* TASK REQUIREMENTS *
Repeat all entries exactly.

++++

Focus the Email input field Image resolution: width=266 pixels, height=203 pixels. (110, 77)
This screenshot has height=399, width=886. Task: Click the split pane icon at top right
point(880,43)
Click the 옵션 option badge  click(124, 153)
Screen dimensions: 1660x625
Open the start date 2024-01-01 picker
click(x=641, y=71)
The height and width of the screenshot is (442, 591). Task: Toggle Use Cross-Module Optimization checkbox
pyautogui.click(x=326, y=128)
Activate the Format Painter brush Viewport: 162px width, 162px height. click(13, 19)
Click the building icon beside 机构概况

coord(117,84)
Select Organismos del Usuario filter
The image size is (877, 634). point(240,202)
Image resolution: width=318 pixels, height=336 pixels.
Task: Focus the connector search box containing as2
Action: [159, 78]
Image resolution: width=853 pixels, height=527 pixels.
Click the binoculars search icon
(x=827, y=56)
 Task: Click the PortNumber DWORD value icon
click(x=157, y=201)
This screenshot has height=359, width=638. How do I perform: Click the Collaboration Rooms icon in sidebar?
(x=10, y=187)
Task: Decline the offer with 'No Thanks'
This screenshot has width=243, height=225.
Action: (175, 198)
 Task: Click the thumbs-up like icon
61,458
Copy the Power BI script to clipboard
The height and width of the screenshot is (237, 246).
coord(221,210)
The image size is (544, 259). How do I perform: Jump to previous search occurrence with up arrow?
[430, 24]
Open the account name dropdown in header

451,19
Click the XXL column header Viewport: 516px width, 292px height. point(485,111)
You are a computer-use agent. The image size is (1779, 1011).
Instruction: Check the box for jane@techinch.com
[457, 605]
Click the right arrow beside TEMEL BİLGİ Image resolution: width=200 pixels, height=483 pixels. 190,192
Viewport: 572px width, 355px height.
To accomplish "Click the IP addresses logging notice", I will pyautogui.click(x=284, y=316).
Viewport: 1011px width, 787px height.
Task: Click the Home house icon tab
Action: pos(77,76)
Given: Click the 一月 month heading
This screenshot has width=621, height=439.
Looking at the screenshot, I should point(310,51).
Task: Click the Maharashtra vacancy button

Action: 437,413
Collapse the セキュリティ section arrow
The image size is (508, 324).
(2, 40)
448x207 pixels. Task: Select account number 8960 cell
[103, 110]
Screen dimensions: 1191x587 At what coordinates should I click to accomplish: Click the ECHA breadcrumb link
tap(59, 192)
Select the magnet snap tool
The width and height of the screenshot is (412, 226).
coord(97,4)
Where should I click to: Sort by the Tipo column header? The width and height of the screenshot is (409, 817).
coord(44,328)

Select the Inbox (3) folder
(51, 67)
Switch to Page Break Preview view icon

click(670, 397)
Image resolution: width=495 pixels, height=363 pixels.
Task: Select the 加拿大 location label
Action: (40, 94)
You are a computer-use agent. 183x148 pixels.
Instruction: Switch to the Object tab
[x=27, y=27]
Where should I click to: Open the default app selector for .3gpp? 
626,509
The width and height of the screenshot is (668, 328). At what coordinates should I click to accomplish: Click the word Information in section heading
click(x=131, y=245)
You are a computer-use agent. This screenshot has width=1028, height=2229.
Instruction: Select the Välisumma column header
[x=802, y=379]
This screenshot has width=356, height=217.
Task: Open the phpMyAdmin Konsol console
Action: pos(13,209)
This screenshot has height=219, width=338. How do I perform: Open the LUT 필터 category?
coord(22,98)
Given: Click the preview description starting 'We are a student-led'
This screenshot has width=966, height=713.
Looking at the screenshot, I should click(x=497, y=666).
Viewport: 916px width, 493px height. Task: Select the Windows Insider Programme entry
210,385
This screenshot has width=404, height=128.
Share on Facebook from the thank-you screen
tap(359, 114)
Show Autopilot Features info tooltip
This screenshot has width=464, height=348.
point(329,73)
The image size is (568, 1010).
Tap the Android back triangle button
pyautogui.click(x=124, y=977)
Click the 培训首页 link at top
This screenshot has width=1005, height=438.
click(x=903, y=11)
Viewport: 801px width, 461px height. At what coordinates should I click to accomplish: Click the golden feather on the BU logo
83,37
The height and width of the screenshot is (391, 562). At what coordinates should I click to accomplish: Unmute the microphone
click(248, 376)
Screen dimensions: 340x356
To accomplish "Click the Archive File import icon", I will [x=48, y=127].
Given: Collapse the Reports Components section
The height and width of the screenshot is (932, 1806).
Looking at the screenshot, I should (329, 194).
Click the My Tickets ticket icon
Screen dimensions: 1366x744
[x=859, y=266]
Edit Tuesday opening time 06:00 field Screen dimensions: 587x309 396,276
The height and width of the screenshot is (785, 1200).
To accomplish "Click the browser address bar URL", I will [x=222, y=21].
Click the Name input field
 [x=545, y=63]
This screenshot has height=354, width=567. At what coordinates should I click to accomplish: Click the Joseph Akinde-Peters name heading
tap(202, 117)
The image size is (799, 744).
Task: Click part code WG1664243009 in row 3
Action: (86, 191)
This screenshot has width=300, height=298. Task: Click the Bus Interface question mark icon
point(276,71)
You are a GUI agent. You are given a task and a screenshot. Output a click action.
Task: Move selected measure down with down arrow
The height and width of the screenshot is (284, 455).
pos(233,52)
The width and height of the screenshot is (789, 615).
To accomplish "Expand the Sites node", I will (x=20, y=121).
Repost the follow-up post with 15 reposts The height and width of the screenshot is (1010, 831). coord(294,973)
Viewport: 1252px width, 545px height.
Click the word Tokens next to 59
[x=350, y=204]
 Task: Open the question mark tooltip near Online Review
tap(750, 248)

++++

* EXPECTED OUTPUT *
Focus the Email input field Image resolution: width=266 pixels, height=203 pixels. (110, 77)
This screenshot has height=399, width=886. Task: Click the split pane icon at top right
point(880,43)
Click the 옵션 option badge  click(124, 153)
Screen dimensions: 1660x625
Open the start date 2024-01-01 picker
click(x=641, y=71)
The height and width of the screenshot is (442, 591). Task: Toggle Use Cross-Module Optimization checkbox
pyautogui.click(x=326, y=128)
Activate the Format Painter brush Viewport: 162px width, 162px height. click(13, 19)
Click the building icon beside 机构概况

coord(117,84)
Select Organismos del Usuario filter
The image size is (877, 634). point(240,202)
Image resolution: width=318 pixels, height=336 pixels.
Task: Focus the connector search box containing as2
Action: [159, 78]
Image resolution: width=853 pixels, height=527 pixels.
Click the binoculars search icon
(x=827, y=56)
 Task: Click the PortNumber DWORD value icon
click(x=157, y=201)
This screenshot has height=359, width=638. How do I perform: Click the Collaboration Rooms icon in sidebar?
(x=10, y=187)
Task: Decline the offer with 'No Thanks'
This screenshot has width=243, height=225.
Action: (175, 198)
 Task: Click the thumbs-up like icon
61,458
Copy the Power BI script to clipboard
The height and width of the screenshot is (237, 246).
coord(221,210)
The image size is (544, 259). How do I perform: Jump to previous search occurrence with up arrow?
[430, 24]
Open the account name dropdown in header

451,19
Click the XXL column header Viewport: 516px width, 292px height. point(485,111)
You are a computer-use agent. The image size is (1779, 1011).
Instruction: Check the box for jane@techinch.com
[457, 605]
Click the right arrow beside TEMEL BİLGİ Image resolution: width=200 pixels, height=483 pixels. 190,192
Viewport: 572px width, 355px height.
To accomplish "Click the IP addresses logging notice", I will pyautogui.click(x=284, y=316).
Viewport: 1011px width, 787px height.
Task: Click the Home house icon tab
Action: pos(77,76)
Given: Click the 一月 month heading
This screenshot has width=621, height=439.
Looking at the screenshot, I should point(310,51).
Task: Click the Maharashtra vacancy button

Action: 437,413
Collapse the セキュリティ section arrow
The image size is (508, 324).
(2, 40)
448x207 pixels. Task: Select account number 8960 cell
[103, 110]
Screen dimensions: 1191x587 At what coordinates should I click to accomplish: Click the ECHA breadcrumb link
tap(59, 192)
Select the magnet snap tool
The width and height of the screenshot is (412, 226).
coord(97,4)
Where should I click to: Sort by the Tipo column header? The width and height of the screenshot is (409, 817).
coord(44,328)

Select the Inbox (3) folder
(51, 67)
Switch to Page Break Preview view icon

click(670, 397)
Image resolution: width=495 pixels, height=363 pixels.
Task: Select the 加拿大 location label
Action: (40, 94)
You are a computer-use agent. 183x148 pixels.
Instruction: Switch to the Object tab
[x=27, y=27]
Where should I click to: Open the default app selector for .3gpp? 
626,509
The width and height of the screenshot is (668, 328). At what coordinates should I click to accomplish: Click the word Information in section heading
click(x=131, y=245)
You are a computer-use agent. This screenshot has width=1028, height=2229.
Instruction: Select the Välisumma column header
[x=802, y=379]
This screenshot has width=356, height=217.
Task: Open the phpMyAdmin Konsol console
Action: pos(13,209)
This screenshot has height=219, width=338. How do I perform: Open the LUT 필터 category?
coord(22,98)
Given: Click the preview description starting 'We are a student-led'
This screenshot has width=966, height=713.
Looking at the screenshot, I should click(x=497, y=666).
Viewport: 916px width, 493px height. Task: Select the Windows Insider Programme entry
210,385
This screenshot has width=404, height=128.
Share on Facebook from the thank-you screen
tap(359, 114)
Show Autopilot Features info tooltip
This screenshot has width=464, height=348.
point(329,73)
The image size is (568, 1010).
Tap the Android back triangle button
pyautogui.click(x=124, y=977)
Click the 培训首页 link at top
This screenshot has width=1005, height=438.
click(x=903, y=11)
Viewport: 801px width, 461px height. At what coordinates should I click to accomplish: Click the golden feather on the BU logo
83,37
The height and width of the screenshot is (391, 562). At what coordinates should I click to accomplish: Unmute the microphone
click(248, 376)
Screen dimensions: 340x356
To accomplish "Click the Archive File import icon", I will [x=48, y=127].
Given: Collapse the Reports Components section
The height and width of the screenshot is (932, 1806).
Looking at the screenshot, I should (329, 194).
Click the My Tickets ticket icon
Screen dimensions: 1366x744
[x=859, y=266]
Edit Tuesday opening time 06:00 field Screen dimensions: 587x309 396,276
The height and width of the screenshot is (785, 1200).
To accomplish "Click the browser address bar URL", I will [x=222, y=21].
Click the Name input field
 [x=545, y=63]
This screenshot has height=354, width=567. At what coordinates should I click to accomplish: Click the Joseph Akinde-Peters name heading
tap(202, 117)
The image size is (799, 744).
Task: Click part code WG1664243009 in row 3
Action: (86, 191)
This screenshot has width=300, height=298. Task: Click the Bus Interface question mark icon
point(276,71)
You are a GUI agent. You are given a task and a screenshot. Output a click action.
Task: Move selected measure down with down arrow
The height and width of the screenshot is (284, 455).
pos(233,52)
The width and height of the screenshot is (789, 615).
To accomplish "Expand the Sites node", I will (x=20, y=121).
Repost the follow-up post with 15 reposts The height and width of the screenshot is (1010, 831). coord(294,973)
Viewport: 1252px width, 545px height.
Click the word Tokens next to 59
[x=350, y=204]
 Task: Open the question mark tooltip near Online Review
tap(750, 248)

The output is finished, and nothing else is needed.